## PROBLEM TO WORK ON
Every entry needs to be duplicated exactly.

## DATA FOR PROCESSING

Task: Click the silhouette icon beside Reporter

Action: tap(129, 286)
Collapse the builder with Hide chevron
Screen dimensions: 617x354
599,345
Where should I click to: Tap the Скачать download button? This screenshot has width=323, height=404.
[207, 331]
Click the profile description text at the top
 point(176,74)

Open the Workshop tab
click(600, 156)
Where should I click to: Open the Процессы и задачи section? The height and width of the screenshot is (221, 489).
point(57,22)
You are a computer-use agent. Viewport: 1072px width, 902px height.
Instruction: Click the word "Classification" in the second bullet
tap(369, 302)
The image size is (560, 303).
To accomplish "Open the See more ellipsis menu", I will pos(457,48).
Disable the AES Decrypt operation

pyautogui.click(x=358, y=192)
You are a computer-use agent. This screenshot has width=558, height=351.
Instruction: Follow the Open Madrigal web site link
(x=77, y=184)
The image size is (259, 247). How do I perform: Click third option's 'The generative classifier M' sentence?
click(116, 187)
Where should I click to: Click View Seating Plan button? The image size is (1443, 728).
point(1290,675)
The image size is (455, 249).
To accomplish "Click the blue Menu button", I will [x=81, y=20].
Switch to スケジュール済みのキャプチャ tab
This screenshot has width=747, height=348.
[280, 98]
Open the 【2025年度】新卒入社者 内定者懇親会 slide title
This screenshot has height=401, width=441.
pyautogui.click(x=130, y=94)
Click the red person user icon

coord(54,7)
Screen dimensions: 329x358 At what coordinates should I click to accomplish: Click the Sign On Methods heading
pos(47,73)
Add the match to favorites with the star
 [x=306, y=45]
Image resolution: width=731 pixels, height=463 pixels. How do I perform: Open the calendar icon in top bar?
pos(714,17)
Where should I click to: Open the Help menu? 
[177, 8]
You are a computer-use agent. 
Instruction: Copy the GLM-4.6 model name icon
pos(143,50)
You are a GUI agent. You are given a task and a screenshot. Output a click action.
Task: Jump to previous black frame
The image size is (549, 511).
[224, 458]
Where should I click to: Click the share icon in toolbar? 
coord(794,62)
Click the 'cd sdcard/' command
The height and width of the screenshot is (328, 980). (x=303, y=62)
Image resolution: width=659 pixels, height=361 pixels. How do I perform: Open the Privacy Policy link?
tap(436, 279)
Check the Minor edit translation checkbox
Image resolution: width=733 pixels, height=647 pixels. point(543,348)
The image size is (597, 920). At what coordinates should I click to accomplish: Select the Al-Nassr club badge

## RESULT OF THE TASK
Task: Click the silhouette icon beside Reporter

Action: tap(129, 286)
Collapse the builder with Hide chevron
Screen dimensions: 617x354
599,345
Where should I click to: Tap the Скачать download button? This screenshot has width=323, height=404.
[207, 331]
Click the profile description text at the top
 point(176,74)

Open the Workshop tab
click(600, 156)
Where should I click to: Open the Процессы и задачи section? The height and width of the screenshot is (221, 489).
point(57,22)
You are a computer-use agent. Viewport: 1072px width, 902px height.
Instruction: Click the word "Classification" in the second bullet
tap(369, 302)
The image size is (560, 303).
To accomplish "Open the See more ellipsis menu", I will pos(457,48).
Disable the AES Decrypt operation

pyautogui.click(x=358, y=192)
You are a computer-use agent. This screenshot has width=558, height=351.
Instruction: Follow the Open Madrigal web site link
(x=77, y=184)
The image size is (259, 247). How do I perform: Click third option's 'The generative classifier M' sentence?
click(116, 187)
Where should I click to: Click View Seating Plan button? The image size is (1443, 728).
point(1290,675)
The image size is (455, 249).
To accomplish "Click the blue Menu button", I will [x=81, y=20].
Switch to スケジュール済みのキャプチャ tab
This screenshot has width=747, height=348.
[280, 98]
Open the 【2025年度】新卒入社者 内定者懇親会 slide title
This screenshot has height=401, width=441.
pyautogui.click(x=130, y=94)
Click the red person user icon

coord(54,7)
Screen dimensions: 329x358 At what coordinates should I click to accomplish: Click the Sign On Methods heading
pos(47,73)
Add the match to favorites with the star
 [x=306, y=45]
Image resolution: width=731 pixels, height=463 pixels. How do I perform: Open the calendar icon in top bar?
pos(714,17)
Where should I click to: Open the Help menu? 
[177, 8]
You are a computer-use agent. 
Instruction: Copy the GLM-4.6 model name icon
pos(143,50)
You are a GUI agent. You are given a task and a screenshot. Output a click action.
Task: Jump to previous black frame
The image size is (549, 511).
[224, 458]
Where should I click to: Click the share icon in toolbar? 
coord(794,62)
Click the 'cd sdcard/' command
The height and width of the screenshot is (328, 980). (x=303, y=62)
Image resolution: width=659 pixels, height=361 pixels. How do I perform: Open the Privacy Policy link?
tap(436, 279)
Check the Minor edit translation checkbox
Image resolution: width=733 pixels, height=647 pixels. point(543,348)
The image size is (597, 920). At what coordinates should I click to accomplish: Select the Al-Nassr club badge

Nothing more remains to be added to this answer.